碩士 === 國立中興大學 === 生物科技學研究所 === 92 === Foot-and-mouth disease virus (FMDV) is a constant threat to domestic livestock throughout the world. The outbreak of FMD has led to huge economic loss in affected countries. The conventional vaccine against FMDV is based on the chemically inactivated virus. This remains a potential risk of virus escape by biosecurity failure or incomplete viral inactivation. Therefore, alternative approaches to produce an efficient and safe FMDV vaccine are needed to circumvent the use of inactivated virus. Development of plant virus-based vaccines has several advantages, such as easy to produce, low cost and safe.
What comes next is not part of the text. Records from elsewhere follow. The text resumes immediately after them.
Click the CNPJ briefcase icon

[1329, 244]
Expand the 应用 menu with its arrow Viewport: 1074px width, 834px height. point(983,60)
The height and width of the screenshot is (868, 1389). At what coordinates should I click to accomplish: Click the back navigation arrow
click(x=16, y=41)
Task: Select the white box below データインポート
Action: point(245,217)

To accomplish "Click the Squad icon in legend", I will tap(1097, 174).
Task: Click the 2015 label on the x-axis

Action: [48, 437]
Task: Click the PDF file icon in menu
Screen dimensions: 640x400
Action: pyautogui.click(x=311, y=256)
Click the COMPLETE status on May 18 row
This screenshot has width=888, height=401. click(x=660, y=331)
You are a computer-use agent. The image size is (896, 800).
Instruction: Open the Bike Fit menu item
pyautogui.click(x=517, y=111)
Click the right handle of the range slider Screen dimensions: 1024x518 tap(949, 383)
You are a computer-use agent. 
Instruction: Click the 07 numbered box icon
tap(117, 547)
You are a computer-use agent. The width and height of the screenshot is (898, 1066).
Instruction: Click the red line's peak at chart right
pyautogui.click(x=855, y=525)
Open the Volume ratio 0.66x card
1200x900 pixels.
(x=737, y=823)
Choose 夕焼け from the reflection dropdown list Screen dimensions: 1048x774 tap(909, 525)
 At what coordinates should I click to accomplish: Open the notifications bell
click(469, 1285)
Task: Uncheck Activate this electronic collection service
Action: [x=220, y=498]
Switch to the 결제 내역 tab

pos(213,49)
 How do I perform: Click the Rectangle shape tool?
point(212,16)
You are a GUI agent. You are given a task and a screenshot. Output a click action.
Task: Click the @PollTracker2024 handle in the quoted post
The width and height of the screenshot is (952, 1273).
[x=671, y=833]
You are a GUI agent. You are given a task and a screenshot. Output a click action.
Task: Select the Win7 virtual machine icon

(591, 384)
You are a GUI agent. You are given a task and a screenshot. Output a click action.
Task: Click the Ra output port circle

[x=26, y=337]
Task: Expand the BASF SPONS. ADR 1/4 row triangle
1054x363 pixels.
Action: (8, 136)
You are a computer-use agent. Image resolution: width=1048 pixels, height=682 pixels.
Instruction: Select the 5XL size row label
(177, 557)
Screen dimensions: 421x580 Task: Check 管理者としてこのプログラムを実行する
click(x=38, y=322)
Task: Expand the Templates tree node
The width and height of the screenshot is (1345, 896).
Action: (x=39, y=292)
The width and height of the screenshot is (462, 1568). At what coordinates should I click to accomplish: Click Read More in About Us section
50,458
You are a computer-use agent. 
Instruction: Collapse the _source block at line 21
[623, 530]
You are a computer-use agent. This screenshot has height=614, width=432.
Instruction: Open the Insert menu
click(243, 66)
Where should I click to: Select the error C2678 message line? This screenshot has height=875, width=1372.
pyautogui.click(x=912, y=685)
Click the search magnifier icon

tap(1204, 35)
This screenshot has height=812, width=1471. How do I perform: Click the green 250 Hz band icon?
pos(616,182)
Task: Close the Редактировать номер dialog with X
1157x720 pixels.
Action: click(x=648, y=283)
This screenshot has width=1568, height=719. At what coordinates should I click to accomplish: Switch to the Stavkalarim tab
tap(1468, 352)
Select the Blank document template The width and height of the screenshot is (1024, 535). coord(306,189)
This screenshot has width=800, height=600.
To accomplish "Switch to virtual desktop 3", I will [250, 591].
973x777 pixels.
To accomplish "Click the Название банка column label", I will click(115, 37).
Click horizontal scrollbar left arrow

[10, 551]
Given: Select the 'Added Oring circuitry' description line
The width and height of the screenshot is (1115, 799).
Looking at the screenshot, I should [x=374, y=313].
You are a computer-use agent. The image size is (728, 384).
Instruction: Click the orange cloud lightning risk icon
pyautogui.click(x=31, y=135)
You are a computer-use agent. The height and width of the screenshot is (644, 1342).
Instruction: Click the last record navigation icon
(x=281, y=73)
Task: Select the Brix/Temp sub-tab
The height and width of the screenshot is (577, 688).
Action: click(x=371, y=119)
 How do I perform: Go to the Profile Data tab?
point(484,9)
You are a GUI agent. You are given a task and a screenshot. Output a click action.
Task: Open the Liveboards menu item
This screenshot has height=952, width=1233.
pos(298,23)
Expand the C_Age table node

Advances in understanding the mechanism of immune response in molecular level have led to the successful design and production of FMDV vaccines using different expression systems. The prominent G—H loop of the VP 1 capsid protein of FMDV spanning residues 134—158 has been identified as a major immunogenic site for eliciting neutralizing antibodies and has formed the basis for the peptide approach to vaccination. Bamboo mosaic virus (BaMV), a member of the potexvirus, is a single-stranded, positive-sense RNA virus with a genome size about 6.4 kb which contains five conserved open reading frame (ORFs). In this study, the immunogenic dominant epitope of FMDV was expressed in Chenopodium quinoa using a vector based on a recombinant Bamboo mosaic virus (BaMV). The recombinant virus BS-FMDV-VP1128164-Nd35mcp (Vd35mCP) contains 37 amino acid residues from G-H loop fused to the amino terminus of BaMV capsid protein (CP). Vd35mCP infected C. quinoa produced large quantity of stable progeny viral particles assembled with the modified CP subunits. Mice and guinea pigs were used to test the immunogenic effects of the recombinant virus. All mice produce high serum tilter after parenteral injection with different dose of Vd35mCP, or the overexpressed VP1 protein in E. coli. However, oral administration of the Vd35mCP to guinea pigs cannot elite high serum IgG against FMDV, which remains further investigation.